_Item coordinate data_
[Start]
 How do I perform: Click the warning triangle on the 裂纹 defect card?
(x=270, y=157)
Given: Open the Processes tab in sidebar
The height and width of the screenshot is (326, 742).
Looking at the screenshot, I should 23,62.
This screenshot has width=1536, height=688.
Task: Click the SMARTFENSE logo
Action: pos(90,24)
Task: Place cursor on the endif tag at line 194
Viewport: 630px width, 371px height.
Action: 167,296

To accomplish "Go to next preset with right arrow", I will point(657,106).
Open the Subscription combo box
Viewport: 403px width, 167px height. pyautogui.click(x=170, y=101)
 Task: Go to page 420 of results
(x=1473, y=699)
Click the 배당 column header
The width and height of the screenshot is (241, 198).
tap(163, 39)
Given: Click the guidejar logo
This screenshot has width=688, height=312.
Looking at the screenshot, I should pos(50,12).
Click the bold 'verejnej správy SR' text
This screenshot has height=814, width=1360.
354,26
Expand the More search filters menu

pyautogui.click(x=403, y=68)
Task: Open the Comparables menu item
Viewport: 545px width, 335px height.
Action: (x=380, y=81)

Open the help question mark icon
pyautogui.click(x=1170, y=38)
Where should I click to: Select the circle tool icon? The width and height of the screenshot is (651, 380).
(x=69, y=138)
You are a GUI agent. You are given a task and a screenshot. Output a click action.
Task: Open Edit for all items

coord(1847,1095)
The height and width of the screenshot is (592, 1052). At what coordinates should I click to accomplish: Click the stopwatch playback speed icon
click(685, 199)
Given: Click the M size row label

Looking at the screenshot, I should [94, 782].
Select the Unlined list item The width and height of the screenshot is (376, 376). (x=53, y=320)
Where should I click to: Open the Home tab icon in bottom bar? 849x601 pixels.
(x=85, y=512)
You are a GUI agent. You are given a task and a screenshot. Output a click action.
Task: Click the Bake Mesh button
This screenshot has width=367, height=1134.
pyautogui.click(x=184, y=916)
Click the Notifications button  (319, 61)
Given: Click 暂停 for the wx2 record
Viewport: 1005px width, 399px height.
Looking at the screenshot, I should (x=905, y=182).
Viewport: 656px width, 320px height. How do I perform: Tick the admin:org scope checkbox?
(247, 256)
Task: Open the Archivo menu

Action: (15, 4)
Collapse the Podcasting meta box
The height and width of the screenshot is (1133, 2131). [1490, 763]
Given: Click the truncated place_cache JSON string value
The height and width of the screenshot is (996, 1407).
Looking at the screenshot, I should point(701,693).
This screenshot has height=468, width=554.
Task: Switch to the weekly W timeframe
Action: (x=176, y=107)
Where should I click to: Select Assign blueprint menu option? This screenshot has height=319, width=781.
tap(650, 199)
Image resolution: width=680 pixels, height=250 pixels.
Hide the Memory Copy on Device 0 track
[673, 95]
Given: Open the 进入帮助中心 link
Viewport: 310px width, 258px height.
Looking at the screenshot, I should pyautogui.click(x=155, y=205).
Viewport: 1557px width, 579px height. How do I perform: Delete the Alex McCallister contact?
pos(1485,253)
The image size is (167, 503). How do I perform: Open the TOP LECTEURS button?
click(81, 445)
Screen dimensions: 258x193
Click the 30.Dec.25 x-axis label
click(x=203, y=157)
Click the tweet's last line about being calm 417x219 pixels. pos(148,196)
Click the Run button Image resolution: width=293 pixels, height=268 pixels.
[End]
_Required work_
Copy out every one of the entries above word for word, with nothing changed.

_Task answer_
 How do I perform: Click the warning triangle on the 裂纹 defect card?
(x=270, y=157)
Given: Open the Processes tab in sidebar
The height and width of the screenshot is (326, 742).
Looking at the screenshot, I should 23,62.
This screenshot has width=1536, height=688.
Task: Click the SMARTFENSE logo
Action: pos(90,24)
Task: Place cursor on the endif tag at line 194
Viewport: 630px width, 371px height.
Action: 167,296

To accomplish "Go to next preset with right arrow", I will point(657,106).
Open the Subscription combo box
Viewport: 403px width, 167px height. pyautogui.click(x=170, y=101)
 Task: Go to page 420 of results
(x=1473, y=699)
Click the 배당 column header
The width and height of the screenshot is (241, 198).
tap(163, 39)
Given: Click the guidejar logo
This screenshot has width=688, height=312.
Looking at the screenshot, I should pos(50,12).
Click the bold 'verejnej správy SR' text
This screenshot has height=814, width=1360.
354,26
Expand the More search filters menu

pyautogui.click(x=403, y=68)
Task: Open the Comparables menu item
Viewport: 545px width, 335px height.
Action: (x=380, y=81)

Open the help question mark icon
pyautogui.click(x=1170, y=38)
Where should I click to: Select the circle tool icon? The width and height of the screenshot is (651, 380).
(x=69, y=138)
You are a GUI agent. You are given a task and a screenshot. Output a click action.
Task: Open Edit for all items

coord(1847,1095)
The height and width of the screenshot is (592, 1052). At what coordinates should I click to accomplish: Click the stopwatch playback speed icon
click(685, 199)
Given: Click the M size row label

Looking at the screenshot, I should [94, 782].
Select the Unlined list item The width and height of the screenshot is (376, 376). (x=53, y=320)
Where should I click to: Open the Home tab icon in bottom bar? 849x601 pixels.
(x=85, y=512)
You are a GUI agent. You are given a task and a screenshot. Output a click action.
Task: Click the Bake Mesh button
This screenshot has width=367, height=1134.
pyautogui.click(x=184, y=916)
Click the Notifications button  (319, 61)
Given: Click 暂停 for the wx2 record
Viewport: 1005px width, 399px height.
Looking at the screenshot, I should (x=905, y=182).
Viewport: 656px width, 320px height. How do I perform: Tick the admin:org scope checkbox?
(247, 256)
Task: Open the Archivo menu

Action: (15, 4)
Collapse the Podcasting meta box
The height and width of the screenshot is (1133, 2131). [1490, 763]
Given: Click the truncated place_cache JSON string value
The height and width of the screenshot is (996, 1407).
Looking at the screenshot, I should point(701,693).
This screenshot has height=468, width=554.
Task: Switch to the weekly W timeframe
Action: (x=176, y=107)
Where should I click to: Select Assign blueprint menu option? This screenshot has height=319, width=781.
tap(650, 199)
Image resolution: width=680 pixels, height=250 pixels.
Hide the Memory Copy on Device 0 track
[673, 95]
Given: Open the 进入帮助中心 link
Viewport: 310px width, 258px height.
Looking at the screenshot, I should pyautogui.click(x=155, y=205).
Viewport: 1557px width, 579px height. How do I perform: Delete the Alex McCallister contact?
pos(1485,253)
The image size is (167, 503). How do I perform: Open the TOP LECTEURS button?
click(81, 445)
Screen dimensions: 258x193
Click the 30.Dec.25 x-axis label
click(x=203, y=157)
Click the tweet's last line about being calm 417x219 pixels. pos(148,196)
Click the Run button Image resolution: width=293 pixels, height=268 pixels.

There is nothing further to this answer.